Complici le difficoltà economiche il Natale 2012 delle famiglie italiane sarà all’insegna del risparmio, come anticipato qualche settimana fa una ricerca di Coldiretti condotta sulla base dell’indagine “Xmas Survey 2012″ di Deloitte. Nonostante la crisi sono molti gli italiani che non vogliono rinunciare a regali, vacanze e panettone: per questo pagano spese e acquisti con la carta di credito e rimandano al 2013 l’appuntamento con l’estratto conto. Una tendenza fotografata dall’Osservatorio SuperMoney, portale per il confronto delle carte di credito online, che ha rilevato un progresso delle richieste di “denaro di plastica”.

A novembre le domande sono infatti aumentate del 20% circa rispetto allo stesso periodo del 2011 e del 13% rispetto a ottobre. Il boom delle carte di credito si spiega, in parte, con la crescente difficoltà a ottenere prestiti, in seguito alla stretta creditizia. Il “tradizionale” piccolo prestito che veniva richiesto per i regali di Natale oggi è più difficile da ottenere, motivo per cui i risparmiatori guardano con nuovo interesse alle carte, che permettono di posticipare il pagamento delle spese e, nel caso delle revolving, consentono di spendere somme superiori alle proprie disponibilità, grazie a una sorta di prestito incorporato.

Secondo lo studio dell’osservatorio SuperMoney, con l’avvicinarsi del periodo natalizio, gli italiani si sono orientati soprattutto alla scelta di carte rateali (35,8% delle richieste), che permettono di rimborsare gli acquisti in piccole rate. Al secondo posto le classiche carte a saldo, che sono state richieste a novembre dal 34% del campione: in questo caso, la “stangata” natalizia arriverà con l’anno nuovo, nella data concordata con la banca. Le carte prepagate riscuotono un successo inferiore e ottengono il 30,2% delle preferenze.

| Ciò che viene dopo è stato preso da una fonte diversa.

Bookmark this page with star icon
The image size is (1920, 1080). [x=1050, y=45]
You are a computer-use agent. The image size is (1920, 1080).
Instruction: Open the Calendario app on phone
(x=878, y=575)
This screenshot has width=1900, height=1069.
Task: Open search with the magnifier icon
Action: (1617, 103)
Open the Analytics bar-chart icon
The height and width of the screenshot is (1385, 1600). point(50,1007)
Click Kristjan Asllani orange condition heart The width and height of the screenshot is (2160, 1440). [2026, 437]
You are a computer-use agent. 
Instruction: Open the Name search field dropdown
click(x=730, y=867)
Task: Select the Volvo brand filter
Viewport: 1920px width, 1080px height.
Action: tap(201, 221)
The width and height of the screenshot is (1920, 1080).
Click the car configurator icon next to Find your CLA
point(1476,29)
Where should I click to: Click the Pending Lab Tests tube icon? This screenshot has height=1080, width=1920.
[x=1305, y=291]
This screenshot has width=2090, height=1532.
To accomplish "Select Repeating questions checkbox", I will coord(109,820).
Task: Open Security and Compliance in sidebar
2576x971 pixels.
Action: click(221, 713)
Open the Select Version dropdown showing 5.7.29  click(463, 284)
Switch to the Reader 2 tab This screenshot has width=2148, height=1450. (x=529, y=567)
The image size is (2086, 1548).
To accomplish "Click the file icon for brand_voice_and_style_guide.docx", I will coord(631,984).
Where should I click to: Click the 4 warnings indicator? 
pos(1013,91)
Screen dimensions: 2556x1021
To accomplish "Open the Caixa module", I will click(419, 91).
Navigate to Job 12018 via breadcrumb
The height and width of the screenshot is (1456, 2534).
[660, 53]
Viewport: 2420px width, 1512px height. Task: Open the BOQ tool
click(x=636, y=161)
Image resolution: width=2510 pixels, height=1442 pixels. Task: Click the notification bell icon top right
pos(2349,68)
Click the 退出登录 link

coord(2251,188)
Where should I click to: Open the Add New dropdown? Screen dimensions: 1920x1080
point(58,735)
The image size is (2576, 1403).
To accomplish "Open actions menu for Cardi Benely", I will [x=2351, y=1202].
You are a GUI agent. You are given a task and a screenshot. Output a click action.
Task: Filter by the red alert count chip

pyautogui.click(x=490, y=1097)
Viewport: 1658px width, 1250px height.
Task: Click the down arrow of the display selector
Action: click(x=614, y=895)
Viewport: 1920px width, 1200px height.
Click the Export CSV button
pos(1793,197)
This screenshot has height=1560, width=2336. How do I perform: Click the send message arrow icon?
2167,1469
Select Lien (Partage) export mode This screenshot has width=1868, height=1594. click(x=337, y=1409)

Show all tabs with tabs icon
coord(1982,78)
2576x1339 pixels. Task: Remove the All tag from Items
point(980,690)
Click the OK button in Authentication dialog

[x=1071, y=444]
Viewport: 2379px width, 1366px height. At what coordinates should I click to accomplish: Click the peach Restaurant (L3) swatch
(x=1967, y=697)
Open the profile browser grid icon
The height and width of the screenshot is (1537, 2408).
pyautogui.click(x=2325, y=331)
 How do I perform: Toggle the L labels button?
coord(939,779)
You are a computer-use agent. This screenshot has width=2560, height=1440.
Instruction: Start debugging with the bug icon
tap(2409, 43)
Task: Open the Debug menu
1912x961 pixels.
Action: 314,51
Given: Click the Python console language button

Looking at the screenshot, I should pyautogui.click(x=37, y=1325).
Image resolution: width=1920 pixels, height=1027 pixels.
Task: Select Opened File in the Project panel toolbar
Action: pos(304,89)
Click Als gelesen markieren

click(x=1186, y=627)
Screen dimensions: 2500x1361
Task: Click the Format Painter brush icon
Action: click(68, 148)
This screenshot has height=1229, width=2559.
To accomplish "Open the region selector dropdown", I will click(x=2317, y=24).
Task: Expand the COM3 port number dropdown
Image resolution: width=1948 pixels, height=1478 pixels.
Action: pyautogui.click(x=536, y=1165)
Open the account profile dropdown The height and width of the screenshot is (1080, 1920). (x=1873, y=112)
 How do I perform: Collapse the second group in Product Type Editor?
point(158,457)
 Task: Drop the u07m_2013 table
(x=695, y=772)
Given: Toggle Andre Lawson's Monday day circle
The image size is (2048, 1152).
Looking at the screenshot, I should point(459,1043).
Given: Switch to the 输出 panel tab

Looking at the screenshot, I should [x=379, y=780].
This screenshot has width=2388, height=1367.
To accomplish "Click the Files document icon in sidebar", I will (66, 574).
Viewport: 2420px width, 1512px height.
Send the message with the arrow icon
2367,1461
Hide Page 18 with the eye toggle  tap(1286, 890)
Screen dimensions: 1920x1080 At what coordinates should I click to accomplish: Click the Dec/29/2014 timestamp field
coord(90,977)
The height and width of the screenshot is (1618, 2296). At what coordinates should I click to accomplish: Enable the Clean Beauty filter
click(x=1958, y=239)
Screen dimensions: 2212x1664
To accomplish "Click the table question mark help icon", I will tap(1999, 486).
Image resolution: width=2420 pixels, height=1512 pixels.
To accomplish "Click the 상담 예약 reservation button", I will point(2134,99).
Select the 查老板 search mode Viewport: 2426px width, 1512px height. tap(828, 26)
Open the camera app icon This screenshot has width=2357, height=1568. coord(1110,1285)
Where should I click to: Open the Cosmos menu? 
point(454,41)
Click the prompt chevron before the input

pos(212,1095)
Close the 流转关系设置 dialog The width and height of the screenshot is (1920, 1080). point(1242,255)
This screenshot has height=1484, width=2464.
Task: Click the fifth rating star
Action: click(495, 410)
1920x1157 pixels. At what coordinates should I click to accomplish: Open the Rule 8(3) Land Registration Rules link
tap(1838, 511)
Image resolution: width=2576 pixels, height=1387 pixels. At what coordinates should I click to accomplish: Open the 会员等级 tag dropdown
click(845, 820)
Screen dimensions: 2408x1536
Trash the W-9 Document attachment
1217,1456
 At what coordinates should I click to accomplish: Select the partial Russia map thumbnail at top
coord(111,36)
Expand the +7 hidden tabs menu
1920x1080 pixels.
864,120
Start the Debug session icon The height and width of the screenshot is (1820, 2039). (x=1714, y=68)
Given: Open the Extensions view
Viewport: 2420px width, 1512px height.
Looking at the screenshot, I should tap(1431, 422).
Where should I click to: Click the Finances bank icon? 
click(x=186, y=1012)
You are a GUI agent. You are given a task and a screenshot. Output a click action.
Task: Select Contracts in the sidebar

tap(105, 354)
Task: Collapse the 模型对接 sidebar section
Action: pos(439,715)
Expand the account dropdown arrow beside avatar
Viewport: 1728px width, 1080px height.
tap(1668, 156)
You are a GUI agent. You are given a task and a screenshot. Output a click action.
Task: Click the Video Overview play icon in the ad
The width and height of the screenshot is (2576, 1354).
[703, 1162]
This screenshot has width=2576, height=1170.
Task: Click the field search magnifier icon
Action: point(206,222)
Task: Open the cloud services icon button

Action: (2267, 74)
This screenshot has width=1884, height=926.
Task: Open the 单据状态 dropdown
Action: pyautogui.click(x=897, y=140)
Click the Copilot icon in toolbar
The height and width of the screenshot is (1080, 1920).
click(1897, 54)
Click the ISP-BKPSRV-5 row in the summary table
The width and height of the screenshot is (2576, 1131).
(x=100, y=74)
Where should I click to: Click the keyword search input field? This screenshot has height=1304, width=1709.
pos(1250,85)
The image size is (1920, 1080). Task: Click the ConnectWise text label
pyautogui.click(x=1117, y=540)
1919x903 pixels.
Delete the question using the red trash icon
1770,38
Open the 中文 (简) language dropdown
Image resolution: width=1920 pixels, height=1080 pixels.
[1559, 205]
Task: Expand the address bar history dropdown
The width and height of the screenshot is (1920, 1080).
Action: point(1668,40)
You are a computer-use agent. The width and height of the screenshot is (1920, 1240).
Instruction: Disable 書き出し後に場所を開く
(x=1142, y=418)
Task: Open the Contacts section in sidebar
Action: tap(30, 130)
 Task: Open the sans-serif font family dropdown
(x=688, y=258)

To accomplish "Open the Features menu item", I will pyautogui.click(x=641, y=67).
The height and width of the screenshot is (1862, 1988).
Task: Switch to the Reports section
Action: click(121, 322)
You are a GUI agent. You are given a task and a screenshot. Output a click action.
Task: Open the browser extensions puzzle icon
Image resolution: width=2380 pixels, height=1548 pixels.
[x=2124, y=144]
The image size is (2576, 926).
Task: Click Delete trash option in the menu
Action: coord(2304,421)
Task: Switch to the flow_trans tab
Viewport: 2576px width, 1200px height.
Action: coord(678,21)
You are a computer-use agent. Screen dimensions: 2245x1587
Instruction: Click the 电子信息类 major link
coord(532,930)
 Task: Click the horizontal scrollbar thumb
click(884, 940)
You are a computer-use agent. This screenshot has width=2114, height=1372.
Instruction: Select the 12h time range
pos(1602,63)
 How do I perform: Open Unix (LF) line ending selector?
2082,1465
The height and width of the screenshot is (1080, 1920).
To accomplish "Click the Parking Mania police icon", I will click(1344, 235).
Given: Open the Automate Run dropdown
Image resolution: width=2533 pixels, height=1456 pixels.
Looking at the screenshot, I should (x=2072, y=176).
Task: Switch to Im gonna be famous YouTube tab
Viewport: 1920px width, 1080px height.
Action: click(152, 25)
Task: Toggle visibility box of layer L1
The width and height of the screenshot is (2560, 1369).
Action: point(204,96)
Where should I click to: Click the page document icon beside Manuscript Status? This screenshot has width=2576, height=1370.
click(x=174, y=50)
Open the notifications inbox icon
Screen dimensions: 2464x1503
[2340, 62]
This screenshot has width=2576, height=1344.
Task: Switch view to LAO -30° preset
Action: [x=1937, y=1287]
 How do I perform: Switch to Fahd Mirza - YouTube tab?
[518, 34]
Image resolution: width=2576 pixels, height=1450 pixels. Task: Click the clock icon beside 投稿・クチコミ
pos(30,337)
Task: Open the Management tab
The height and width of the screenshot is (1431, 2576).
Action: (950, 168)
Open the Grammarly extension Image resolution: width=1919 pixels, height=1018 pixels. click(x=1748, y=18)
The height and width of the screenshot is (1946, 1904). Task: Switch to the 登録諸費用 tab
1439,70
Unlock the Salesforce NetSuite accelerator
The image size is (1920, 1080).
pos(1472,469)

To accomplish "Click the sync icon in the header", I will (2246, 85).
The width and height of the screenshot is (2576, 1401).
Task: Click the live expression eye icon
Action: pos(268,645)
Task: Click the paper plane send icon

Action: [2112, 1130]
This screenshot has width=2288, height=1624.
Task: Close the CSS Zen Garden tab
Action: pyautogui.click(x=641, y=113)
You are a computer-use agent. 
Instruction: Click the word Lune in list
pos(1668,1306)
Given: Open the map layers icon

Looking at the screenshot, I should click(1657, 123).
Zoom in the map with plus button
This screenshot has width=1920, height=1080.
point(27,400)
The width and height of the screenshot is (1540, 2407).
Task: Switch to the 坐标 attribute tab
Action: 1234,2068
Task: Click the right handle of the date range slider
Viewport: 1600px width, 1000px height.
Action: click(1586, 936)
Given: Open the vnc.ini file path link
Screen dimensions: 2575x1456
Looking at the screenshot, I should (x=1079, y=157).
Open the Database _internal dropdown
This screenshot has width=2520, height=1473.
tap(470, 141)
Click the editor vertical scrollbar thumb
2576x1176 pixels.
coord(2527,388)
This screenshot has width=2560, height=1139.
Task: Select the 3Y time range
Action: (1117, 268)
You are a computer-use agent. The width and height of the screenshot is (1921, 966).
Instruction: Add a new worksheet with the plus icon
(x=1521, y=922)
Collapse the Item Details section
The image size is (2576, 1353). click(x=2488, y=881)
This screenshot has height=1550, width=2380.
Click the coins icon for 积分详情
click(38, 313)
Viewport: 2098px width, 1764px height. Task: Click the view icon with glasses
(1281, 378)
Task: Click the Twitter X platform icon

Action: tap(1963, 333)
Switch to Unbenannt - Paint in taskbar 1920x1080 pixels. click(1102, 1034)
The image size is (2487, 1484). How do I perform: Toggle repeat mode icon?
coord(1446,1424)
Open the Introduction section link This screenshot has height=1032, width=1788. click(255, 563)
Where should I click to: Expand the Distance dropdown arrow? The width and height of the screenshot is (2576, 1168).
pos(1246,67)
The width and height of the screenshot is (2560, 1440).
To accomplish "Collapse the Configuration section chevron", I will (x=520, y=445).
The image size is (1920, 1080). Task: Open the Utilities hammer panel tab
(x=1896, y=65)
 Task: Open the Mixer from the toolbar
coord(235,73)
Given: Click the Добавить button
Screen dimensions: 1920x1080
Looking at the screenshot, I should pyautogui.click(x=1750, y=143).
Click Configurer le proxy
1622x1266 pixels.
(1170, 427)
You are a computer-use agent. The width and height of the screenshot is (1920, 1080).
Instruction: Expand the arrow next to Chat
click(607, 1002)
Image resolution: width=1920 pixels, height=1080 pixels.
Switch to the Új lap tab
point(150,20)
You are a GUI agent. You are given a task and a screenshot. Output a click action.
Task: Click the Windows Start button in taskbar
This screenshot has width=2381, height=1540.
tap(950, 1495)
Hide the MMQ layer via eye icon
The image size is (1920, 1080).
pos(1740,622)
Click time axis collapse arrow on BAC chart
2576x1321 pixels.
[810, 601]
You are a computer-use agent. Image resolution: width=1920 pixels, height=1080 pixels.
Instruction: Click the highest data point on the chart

La spesa media dichiarata da chi cerca una carta di credito sotto Natale non è, però, elevata: quasi il 40% del campione, a novembre, ha detto di spendere tra i 250 e i 500 euro, mentre il 44% resta al di sotto dei 250 euro. Poco più del 16% si concede spese maggiori di 500 euro al mese e appena il 6% paga oltre i mille euro mensili con la propria carta di credito.